High Impact Ransomware Attacks are on the Rise in 2020
Security expert Samuel Bocetta explains how to prevent or recover from ransomware.
By Samuel Bocetta03/16/2020
There’s a new, emerging form of malware on the rise in 2020. Known as disruptionware, it is defined by the Institute of Critical Infrastructure and Technology (ICIT) as a “category of malware designed to suspend operations within a victim organization through the compromise of the availability, integrity, and confidentiality of the systems, networks, and data belonging to the target.” In other words, it affects a business's ability to function remotely.
Although malware and ransomware attacks can be extremely damaging to your business, the new, emerging forms of disruptionware can actually be more crippling. This is because disuptionware is specifically designed to encrypt data and prevent user access, while also working as a multi-layered attack that disrupts any kind of infrastructure or manufacturing production. It can also be used to access digital assets. If a bad agent's goal is widespread business disruption, then disruptionware lives up to its name.
A New Form of Attack
Although disprutionware is an entirely new form of cyberattack, it has consumed many traditional forms of attack (wipers, ransomware, automated components, bricking capabilities, network reconnaissance tools, data exfiltration tools, etc.) and made them part of its overarching strategy.
This makes for an incredibly potent cybersecurity threat. Especially in cases where businesses are holding a lot of customer payment data, they rely on this functionality to help others in need. Where they utilize merchant services, which for all the capabilities they can provide to the business’ needs, they can also often transmit sensitive information.
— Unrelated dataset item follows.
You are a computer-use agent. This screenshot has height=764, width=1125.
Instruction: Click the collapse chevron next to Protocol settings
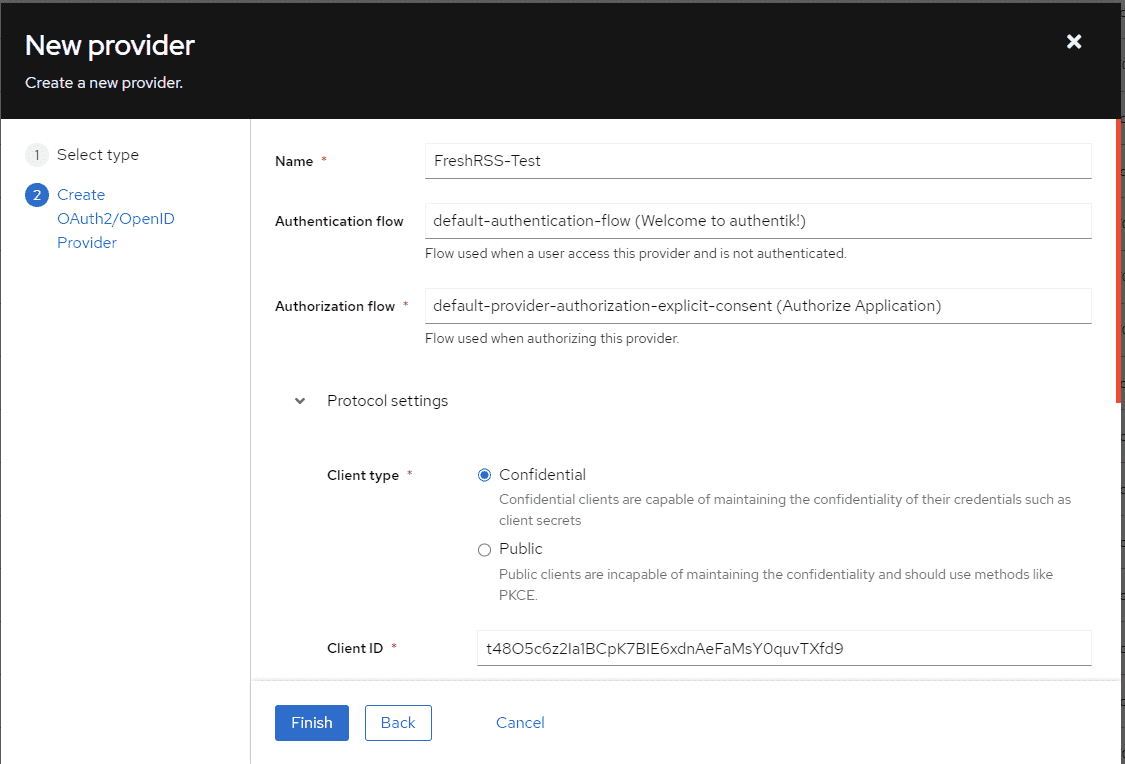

Alongside this, more traditional ransomware attacks--where a user's access to a computer system is blocked until a ransom is paid--are more present than ever, threatening businesses, educational institutions, hospitals, and healthcare providers and even the government. In fact, ransomware is so incredibly dangerous in its own right that the FBI released a clear warning to the public that key public and private sector institutions were in grave danger of attack.
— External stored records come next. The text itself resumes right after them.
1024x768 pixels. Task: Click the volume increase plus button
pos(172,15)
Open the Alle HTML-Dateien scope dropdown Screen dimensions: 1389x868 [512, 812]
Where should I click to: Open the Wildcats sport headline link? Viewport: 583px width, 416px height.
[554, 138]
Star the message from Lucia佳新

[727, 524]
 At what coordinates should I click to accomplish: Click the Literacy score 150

In fact, it has been noted that there has been at least 621 successful ransomware attacks in 2019, all of them against US companies. 491 of these attacks were against healthcare companies, 62 were on schools and 68 were targeted at government institutions.
There are instances where a company is mistakenly trying to save money by storing data on dubious cloud platforms that may not have the same level of security as most major cloud providers. In this case, an experienced hacker can easily take advantage of this situation and put the company or hospital in a position where it has to pay the ransom in order to even function.
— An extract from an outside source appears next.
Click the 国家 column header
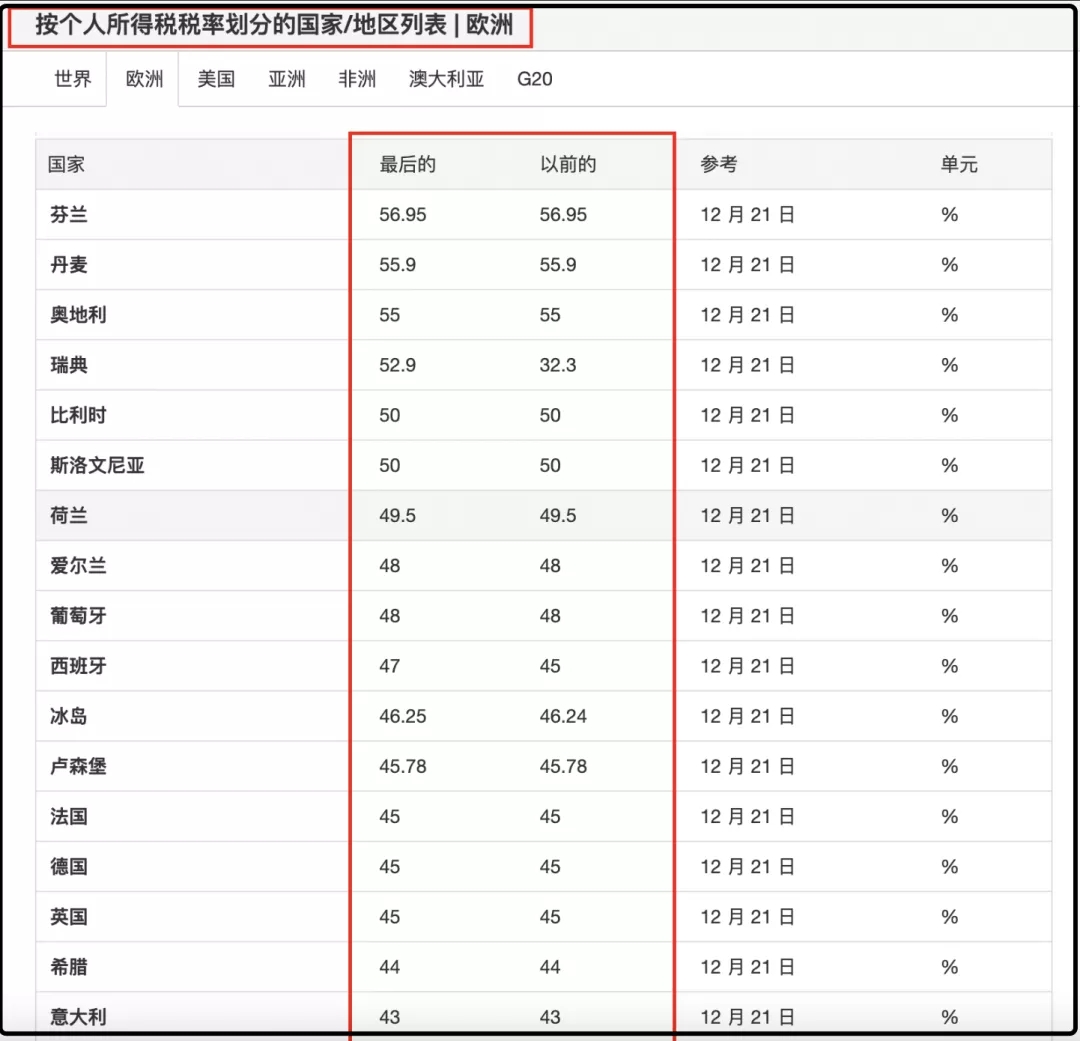click(66, 165)
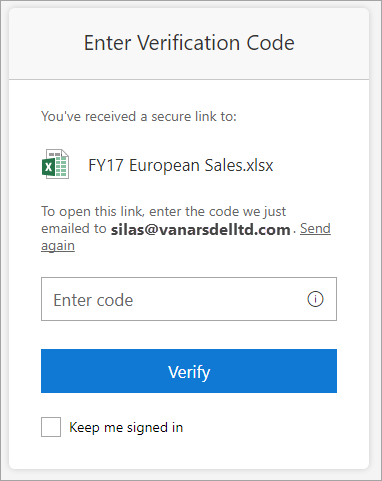This screenshot has width=382, height=481.
Task: Click the word 'Send' in the resend link
Action: click(315, 229)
This is especially dangerous because ransomware renders facilities incapable of providing healthcare to patients who need it most. And paying the ransom is no guarantee that your missing data will be returned. It has been reported that ransomware payments for 2019 were in excess of $11 billion -- an increase of nearly 30% compared to 2018. This is only likely to increase as American companies of all sizes continue to flourish.
Advanced Attacks Require an Advanced Response
Accompanying advancements in traditional ransomware and disruptionware, bad agents are also using more complex techniques when it comes to their cyberattacks. One of these is what is called a Remote Desktop Protocol attack, wherein an attacker takes remote control of your desktop, often as a means to launch a malware attack. They’re also taking advantage of common cybersecurity weaknesses, such as security mistakes made by remote workers, like connecting over unsecured networks.
This is problematic because very few businesses are actually taking the necessary (and even basic) steps to prevent this. Not all companies are ensuring that their login credentials are strong, secure, and well managed. Many even use the default passwords provided by the software companies - which are easily cracked and well known by hackers.
Even fewer companies are using VPNs to secure connections when employees work remotely. And companies aren’t taking the necessary steps to determine which software is secure from vulnerabilities that hackers can easily take advantage of.
The FBI’s public service announcement acts as a clear warning to all companies of the cybersecurity risks that exist and the lengths they should go to in order to counter them and maintain their security in the future. This is especially important now that disruptionware and ransomware are on the rise. Plans to increase security should have clear responsibility for individuals and company-wide education that ensures all employees are aware of the risks and countermeasures.
Also, companies must have a clear recovery plan in place that details how the company will return to full functionality if they are hit with a disruptionware or ransomware attack. They should conduct full reviews of their system for backups and assess how reliable and secure these backups are, so that in the event of an attack they can be utilized to get back to functionality as soon as possible.
With high-impact ransomware and disruptionware on the rise in 2020, it’s crucial that businesses understand the threat of these innovative forms of cyber-attack pose and the necessary steps that must be taken in order to prevent them. If they don’t, they could face a full shutdown of business systems and a costly ransom to pay.